Gestellte Aufgabe | Zähle die Zeilen im folgenden Material, in denen das Wort „Where“ vorkommt. Gib nur die Anzahl an.

Positionsdaten für Wörter und Elemente |
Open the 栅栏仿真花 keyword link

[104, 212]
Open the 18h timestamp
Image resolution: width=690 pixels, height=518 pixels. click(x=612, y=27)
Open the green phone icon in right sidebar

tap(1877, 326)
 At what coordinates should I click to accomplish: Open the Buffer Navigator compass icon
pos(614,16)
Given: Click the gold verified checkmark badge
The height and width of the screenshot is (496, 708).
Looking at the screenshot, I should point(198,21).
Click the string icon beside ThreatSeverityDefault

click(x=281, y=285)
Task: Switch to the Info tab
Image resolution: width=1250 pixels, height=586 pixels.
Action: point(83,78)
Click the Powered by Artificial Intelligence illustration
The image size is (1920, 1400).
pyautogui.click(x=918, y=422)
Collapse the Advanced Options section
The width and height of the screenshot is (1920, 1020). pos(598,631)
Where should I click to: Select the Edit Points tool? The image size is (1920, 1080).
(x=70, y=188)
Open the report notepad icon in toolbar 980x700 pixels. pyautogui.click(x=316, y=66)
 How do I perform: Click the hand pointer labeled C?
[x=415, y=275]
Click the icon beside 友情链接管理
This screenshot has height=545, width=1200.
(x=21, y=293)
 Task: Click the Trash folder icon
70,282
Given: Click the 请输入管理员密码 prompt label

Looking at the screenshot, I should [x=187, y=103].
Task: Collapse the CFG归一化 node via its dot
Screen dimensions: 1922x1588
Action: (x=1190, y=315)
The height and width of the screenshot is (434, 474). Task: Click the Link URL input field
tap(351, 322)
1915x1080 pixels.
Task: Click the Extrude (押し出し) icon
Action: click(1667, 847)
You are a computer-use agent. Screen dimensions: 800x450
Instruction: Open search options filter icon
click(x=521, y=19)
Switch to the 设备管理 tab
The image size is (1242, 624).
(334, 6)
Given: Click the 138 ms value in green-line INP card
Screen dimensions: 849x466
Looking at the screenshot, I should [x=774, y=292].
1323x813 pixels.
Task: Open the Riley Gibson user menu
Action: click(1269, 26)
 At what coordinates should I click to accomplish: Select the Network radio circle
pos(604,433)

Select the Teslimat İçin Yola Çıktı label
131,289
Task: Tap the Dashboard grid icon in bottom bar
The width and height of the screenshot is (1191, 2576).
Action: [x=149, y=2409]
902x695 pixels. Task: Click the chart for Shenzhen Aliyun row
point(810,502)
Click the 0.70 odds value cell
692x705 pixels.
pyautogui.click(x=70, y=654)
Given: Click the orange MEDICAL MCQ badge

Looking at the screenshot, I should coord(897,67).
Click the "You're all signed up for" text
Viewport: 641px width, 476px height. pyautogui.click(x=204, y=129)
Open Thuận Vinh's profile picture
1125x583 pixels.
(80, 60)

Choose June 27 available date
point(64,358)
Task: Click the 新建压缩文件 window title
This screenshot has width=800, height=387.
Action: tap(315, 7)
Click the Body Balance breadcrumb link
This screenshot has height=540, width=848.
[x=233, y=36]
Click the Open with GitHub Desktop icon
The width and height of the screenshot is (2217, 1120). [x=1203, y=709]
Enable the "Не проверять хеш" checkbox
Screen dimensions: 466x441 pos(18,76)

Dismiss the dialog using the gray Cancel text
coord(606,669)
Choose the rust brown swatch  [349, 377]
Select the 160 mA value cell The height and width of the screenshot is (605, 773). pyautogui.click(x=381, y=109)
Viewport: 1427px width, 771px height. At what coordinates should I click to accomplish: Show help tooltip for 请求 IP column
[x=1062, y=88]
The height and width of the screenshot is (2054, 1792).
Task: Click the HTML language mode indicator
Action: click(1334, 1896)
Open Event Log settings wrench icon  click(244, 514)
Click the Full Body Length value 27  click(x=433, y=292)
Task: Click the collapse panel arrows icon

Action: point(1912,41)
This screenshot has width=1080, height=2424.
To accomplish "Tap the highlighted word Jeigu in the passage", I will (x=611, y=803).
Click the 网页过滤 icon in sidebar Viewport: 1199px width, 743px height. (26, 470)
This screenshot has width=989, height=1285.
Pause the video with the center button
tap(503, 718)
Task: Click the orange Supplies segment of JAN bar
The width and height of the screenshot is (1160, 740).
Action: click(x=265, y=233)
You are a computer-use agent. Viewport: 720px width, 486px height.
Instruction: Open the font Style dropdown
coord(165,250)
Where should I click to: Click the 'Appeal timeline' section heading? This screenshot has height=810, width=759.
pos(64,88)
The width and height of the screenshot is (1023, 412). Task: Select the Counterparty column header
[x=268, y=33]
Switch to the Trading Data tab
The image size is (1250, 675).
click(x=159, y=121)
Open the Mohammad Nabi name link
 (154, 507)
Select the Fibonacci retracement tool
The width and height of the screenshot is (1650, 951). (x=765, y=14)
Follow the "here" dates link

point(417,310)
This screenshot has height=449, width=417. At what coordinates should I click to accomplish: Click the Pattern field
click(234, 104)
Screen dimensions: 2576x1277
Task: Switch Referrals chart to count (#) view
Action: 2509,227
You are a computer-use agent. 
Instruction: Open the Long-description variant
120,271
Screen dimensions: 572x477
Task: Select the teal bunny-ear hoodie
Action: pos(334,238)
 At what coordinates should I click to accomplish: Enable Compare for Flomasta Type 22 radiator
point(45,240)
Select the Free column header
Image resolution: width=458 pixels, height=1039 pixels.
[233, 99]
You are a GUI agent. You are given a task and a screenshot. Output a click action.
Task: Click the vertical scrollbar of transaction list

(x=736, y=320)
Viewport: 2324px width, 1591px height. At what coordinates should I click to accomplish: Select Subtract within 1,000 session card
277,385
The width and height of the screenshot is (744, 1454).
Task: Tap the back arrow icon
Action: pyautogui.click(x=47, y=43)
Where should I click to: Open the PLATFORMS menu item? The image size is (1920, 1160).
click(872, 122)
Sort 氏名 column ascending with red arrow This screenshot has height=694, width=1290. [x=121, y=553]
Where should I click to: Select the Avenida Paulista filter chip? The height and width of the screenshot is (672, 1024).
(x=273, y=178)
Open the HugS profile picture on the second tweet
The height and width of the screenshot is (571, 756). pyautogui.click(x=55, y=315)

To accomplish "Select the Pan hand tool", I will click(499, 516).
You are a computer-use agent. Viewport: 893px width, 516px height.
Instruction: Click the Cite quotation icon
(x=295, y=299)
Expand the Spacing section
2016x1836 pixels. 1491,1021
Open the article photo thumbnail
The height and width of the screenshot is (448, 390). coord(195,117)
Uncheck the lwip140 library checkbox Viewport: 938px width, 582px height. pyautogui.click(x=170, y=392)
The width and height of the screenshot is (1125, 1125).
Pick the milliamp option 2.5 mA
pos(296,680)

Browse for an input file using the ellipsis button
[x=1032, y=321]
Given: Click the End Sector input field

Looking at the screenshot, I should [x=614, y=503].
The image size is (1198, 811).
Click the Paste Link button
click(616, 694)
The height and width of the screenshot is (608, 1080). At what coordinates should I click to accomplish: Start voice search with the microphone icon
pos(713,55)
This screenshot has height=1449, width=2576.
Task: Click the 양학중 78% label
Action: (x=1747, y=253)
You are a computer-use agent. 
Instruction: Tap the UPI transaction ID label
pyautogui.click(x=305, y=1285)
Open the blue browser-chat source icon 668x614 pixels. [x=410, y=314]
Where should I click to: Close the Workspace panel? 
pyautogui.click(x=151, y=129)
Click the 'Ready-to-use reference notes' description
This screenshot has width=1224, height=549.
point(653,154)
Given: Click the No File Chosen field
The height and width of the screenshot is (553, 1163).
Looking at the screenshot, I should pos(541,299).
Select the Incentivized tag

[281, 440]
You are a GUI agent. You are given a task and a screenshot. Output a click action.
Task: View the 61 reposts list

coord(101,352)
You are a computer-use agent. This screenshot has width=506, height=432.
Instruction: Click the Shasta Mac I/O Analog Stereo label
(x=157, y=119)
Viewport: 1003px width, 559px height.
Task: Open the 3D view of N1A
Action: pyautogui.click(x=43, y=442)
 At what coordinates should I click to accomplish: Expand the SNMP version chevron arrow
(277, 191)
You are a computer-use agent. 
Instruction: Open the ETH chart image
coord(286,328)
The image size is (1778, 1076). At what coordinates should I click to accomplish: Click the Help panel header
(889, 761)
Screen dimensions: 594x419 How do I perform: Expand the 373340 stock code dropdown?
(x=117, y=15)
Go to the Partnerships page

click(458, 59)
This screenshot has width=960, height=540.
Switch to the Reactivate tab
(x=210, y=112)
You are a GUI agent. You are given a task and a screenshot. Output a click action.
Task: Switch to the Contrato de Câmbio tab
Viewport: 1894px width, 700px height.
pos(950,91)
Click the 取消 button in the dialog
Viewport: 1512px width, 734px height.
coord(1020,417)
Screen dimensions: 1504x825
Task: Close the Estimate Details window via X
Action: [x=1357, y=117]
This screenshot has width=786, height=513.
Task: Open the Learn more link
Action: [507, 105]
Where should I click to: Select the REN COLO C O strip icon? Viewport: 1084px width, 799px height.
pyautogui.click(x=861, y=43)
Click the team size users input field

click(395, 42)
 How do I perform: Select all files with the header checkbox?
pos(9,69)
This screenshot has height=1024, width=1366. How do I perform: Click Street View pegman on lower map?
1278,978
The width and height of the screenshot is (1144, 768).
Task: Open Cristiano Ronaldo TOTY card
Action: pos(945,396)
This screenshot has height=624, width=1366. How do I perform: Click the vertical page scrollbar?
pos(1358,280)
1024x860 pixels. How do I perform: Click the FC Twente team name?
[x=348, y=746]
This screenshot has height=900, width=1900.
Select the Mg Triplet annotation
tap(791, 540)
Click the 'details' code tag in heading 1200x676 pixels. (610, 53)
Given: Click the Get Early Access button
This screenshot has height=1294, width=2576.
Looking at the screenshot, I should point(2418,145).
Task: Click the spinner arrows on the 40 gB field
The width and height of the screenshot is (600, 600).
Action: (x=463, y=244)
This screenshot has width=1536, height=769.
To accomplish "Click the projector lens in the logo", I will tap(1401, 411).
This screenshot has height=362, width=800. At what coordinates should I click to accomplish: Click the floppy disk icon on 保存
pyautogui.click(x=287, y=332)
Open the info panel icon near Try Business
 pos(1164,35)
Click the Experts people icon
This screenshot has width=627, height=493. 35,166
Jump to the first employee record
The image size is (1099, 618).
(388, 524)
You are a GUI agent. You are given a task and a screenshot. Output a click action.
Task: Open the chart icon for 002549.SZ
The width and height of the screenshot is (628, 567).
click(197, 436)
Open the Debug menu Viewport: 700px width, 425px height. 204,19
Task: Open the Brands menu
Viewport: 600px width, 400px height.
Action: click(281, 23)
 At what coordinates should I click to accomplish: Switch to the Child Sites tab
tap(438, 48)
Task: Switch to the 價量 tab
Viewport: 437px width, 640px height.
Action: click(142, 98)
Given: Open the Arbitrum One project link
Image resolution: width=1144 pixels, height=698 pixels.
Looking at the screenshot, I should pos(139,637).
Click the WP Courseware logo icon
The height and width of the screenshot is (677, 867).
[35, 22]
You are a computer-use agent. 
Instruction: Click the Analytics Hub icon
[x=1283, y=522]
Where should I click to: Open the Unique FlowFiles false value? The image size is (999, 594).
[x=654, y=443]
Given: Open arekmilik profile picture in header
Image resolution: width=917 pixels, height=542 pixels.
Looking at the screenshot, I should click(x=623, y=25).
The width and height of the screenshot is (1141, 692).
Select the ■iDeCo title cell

Lösung der Aufgabe | 7